Like many of Hawks’ films, Ceiling Zero romanticizes the rebel, the elemental man. The business of flying is shown to be corrupt and petty—how could the government and Federal Airlines ground a daring and skilled flyer like Dizzy; how could a businessman try to sell Jake some second-rate airplanes? It is the experience of really being alive—being the flyer instead of the front man—that has Hawks’ sympathy, even though the impulse can cause so much unhappiness for other people just trying to live the way they want or know how.

The character of Tommy is an interesting one. I remember telling my ex that a cycling buddy of his would fall for a female cyclist who was starting to ride with his club. Of course, I was right. Rather than having to join her world and compromise his male pursuits, he found a woman whom he could consider an honorary man. Tommy, in becoming a flyer, in espousing the joy she feels in flying (being alive by being free), has earned her male nickname. Like Wendy, she has been invited to join Dizzy’s Neverland as the only kind of woman he could really fall for—an honorary man. Lou, by contrast, is almost a copy of Tom Powers’ mother in The Public Enemy, her “you’re no good” as scornful as Ma Powers’ “Murderer!” Dizzy is not as willfully malevolent nor as unrepentant as Tom, but he’s just as self-centered and looking to his “family” time and again to bail him out.
In the end, Jake gives Lawson a dressing down to remember the guy who made flying safer for him and enters, once and for all, the adult world. The film aims for a sense of loss over the innocence of youth and adventure, which Jake will have to endure alone. l

16 Comments:
At January 20, 2009 2:28 PM, Judy said…
I enjoyed your review a lot - and especially liked your point about it "the experience of really being alive - being the flyer instead of the front man" that has Hawks' sympathy, which is the feeling I have from the other early films of his I've seen too.
Also like your point about Pat O'Brien toning it down and his relationship with Cagney, who I agree gives an amazing performance, seeming more naturalistic here than in some of their other films together. It's good to hear O'Brien speaking softly, which he does so well, instead of shouting.

### DATA SHOWN:

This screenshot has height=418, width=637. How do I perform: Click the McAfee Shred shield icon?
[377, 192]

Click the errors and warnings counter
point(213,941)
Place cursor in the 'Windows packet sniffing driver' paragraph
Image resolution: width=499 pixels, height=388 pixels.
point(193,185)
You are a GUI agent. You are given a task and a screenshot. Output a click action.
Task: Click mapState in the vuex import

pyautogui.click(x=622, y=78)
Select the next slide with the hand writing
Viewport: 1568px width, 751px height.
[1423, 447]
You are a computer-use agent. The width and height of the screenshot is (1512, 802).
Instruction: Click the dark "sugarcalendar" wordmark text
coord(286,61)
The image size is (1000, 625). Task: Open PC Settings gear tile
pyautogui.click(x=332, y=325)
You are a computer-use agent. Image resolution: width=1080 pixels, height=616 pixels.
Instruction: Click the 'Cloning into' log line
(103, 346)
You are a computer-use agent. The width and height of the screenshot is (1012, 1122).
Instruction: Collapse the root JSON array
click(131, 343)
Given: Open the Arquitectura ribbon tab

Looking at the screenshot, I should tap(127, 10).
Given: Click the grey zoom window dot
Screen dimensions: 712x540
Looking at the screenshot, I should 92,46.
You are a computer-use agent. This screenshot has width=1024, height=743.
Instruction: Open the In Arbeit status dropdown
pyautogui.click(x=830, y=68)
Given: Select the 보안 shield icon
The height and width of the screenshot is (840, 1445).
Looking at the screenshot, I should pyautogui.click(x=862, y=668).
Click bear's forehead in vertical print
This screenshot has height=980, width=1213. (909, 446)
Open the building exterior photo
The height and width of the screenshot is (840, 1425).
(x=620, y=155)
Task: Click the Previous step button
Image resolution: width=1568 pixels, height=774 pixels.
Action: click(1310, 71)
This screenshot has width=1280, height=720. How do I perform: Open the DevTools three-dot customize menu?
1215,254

### COMPLETE THE FOLLOWING:
a. According to the Ceiling Zero review, whom is Lou almost a copy of?
b. Transcribe part of the Ceiling Zero review, beginning at the words "Like many of" and stopping after the words "or know how.".
The records aren't needed for this work.

### SOLUTIONS TO THE EXERCISE:
a. Lou is almost a copy of Tom Powers' mother in The Public Enemy.

b.
Like many of Hawks’ films, Ceiling Zero romanticizes the rebel, the elemental man. The business of flying is shown to be corrupt and petty—how could the government and Federal Airlines ground a daring and skilled flyer like Dizzy; how could a businessman try to sell Jake some second-rate airplanes? It is the experience of really being alive—being the flyer instead of the front man—that has Hawks’ sympathy, even though the impulse can cause so much unhappiness for other people just trying to live the way they want or know how.